**WORK TO BE COMPLETED:** With pictures omitted, copy exactly the lines from the one containing "Viewport: 215px width, 144px" through the end of the records below.

══ PROVIDED RECORDS ══

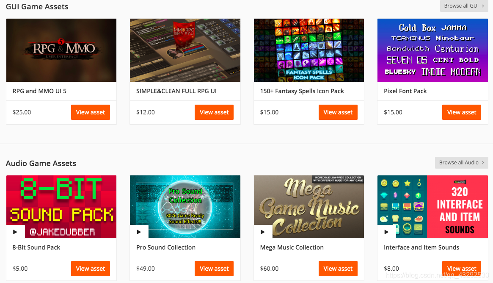Viewport: 493px width, 283px height.
Task: View asset for 8-Bit Sound Pack
Action: coord(91,269)
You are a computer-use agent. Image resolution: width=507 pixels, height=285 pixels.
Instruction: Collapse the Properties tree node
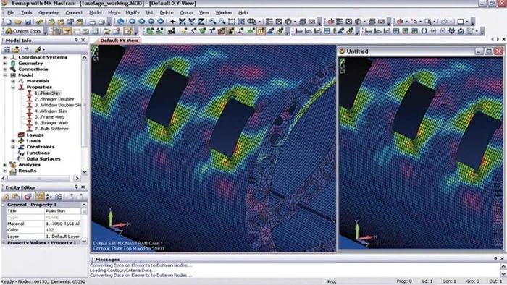(13, 87)
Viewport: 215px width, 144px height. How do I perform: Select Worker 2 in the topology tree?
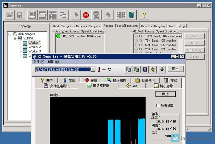[x=34, y=47]
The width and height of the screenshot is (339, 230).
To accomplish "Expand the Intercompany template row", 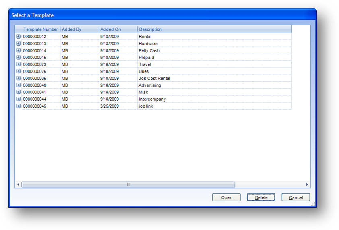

═══

**ANSWER BOX:**
Viewport: 215px width, 144px height. How do I perform: Select Worker 2 in the topology tree?
[x=34, y=47]
The width and height of the screenshot is (339, 230).
To accomplish "Expand the Intercompany template row", 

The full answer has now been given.